* EXERCISE BRIEF *
Would you print each of the entries below precisely as given?
───── RECORDS SHOWN
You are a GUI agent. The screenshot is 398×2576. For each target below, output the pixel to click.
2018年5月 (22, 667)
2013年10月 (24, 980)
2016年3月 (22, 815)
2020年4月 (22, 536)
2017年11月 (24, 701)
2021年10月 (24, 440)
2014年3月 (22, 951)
──────────
* TASK OUTPUT *
You are a GUI agent. The screenshot is 398×2576. For each target below, output the pixel to click.
2018年5月 (22, 667)
2013年10月 (24, 980)
2016年3月 (22, 815)
2020年4月 (22, 536)
2017年11月 (24, 701)
2021年10月 (24, 440)
2014年3月 (22, 951)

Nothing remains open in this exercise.